L’aria di Maiorca è secca, profumata, ben diversa da quella torbida di Milano. Il panorama è un mix tra Corsica e Sardegna (che strano, è un’isola) e la colonna sonora è quella del 2,0 litri turbo della MINI Cooper S Cabrio. È difficile non essere di buon umore in queste situazioni, soprattutto quando il sole vi picchia dritto negli occhi e il vento vi stravolge l’acconciatura.
Ma siamo qui per lavorare, o, meglio, guidare. La MINI di ultima generazione continua ad apparire un po’ alta e stretta ai miei occhi, più matura ma anche più giocattolosa rispettoalla versione “dura e bulla” precedente; ma senza dubbio è un’auto più completa.
La MINI MY 2018, da fuori, cambia poco: troviamo nuovi anelli LED anteriori con funzione adattiva e gruppi ottici posteriori a LED con design Union Jack; ma il numero di personalizzazioni – grazie al MINI “Yours Customised” – aumenta a dismisura. Volete un esempio? La luce proiettata sul terreno quando aprite la portiera: ecco, la nostra proietta la scritta “Maiorca”, mentre il battitacco ci accoglie con un “Welcome to Maiorca”. Naturalmente potrete scriverci il vostro nome, (nel caso non ve lo ricordiate), il nome della vostra MINI, o dare sfogo alla vostra fantasia. Ci sono poi tre nuove tinte per la carrozzeria, oltre alla nuova tinta per gli interni “Malt Brown”, e tanti colori da scegliere per i pannelli abbinabili.

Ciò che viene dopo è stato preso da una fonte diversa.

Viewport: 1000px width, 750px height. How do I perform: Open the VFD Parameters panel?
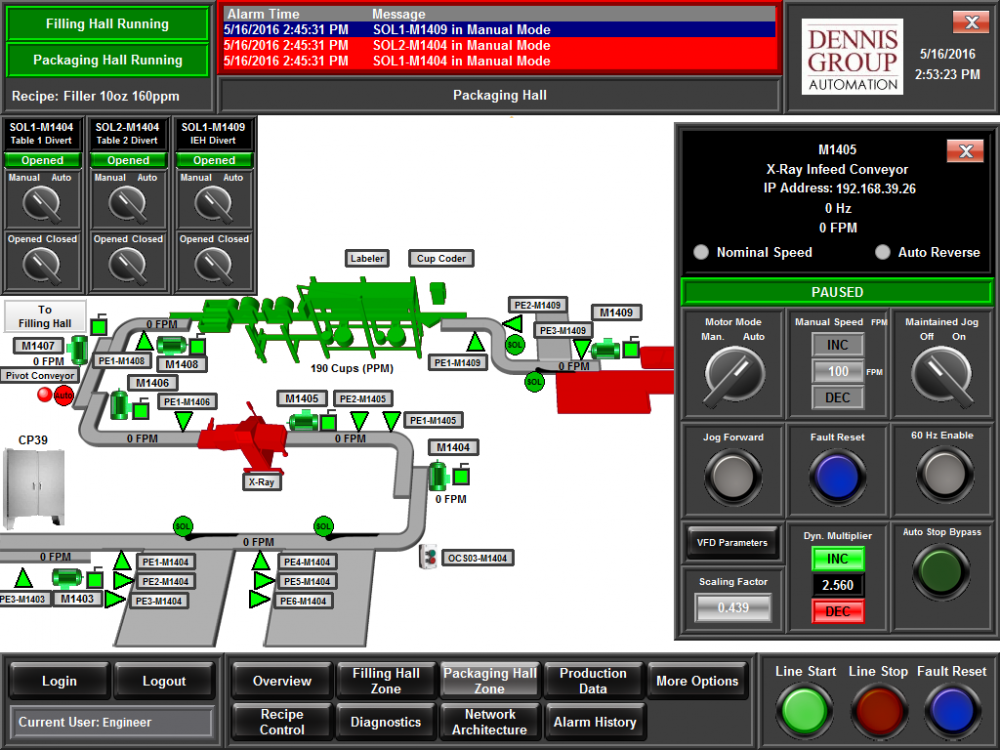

L’unica novità tecnica riguarda il cambio automatico: ora è disponibile il doppia frizione a sette rapporti per tutta la gamma, fatta eccezione per le versioni SD e per la JCW che montano ancora l’otto rapporti con variatore di coppia. Non manca il leggero upgrade tecnologico, inevitabile di questi tempi, del sistema d’infotainment. Lo schermo da 6,5 pollici non cambia, ma ora è anche touch, mentre con la scheda internet i servizi MINI dedicati ora godono della velocità della rete 4G; manca ancora, tuttavia, la compatibilità con i dispositivi Android.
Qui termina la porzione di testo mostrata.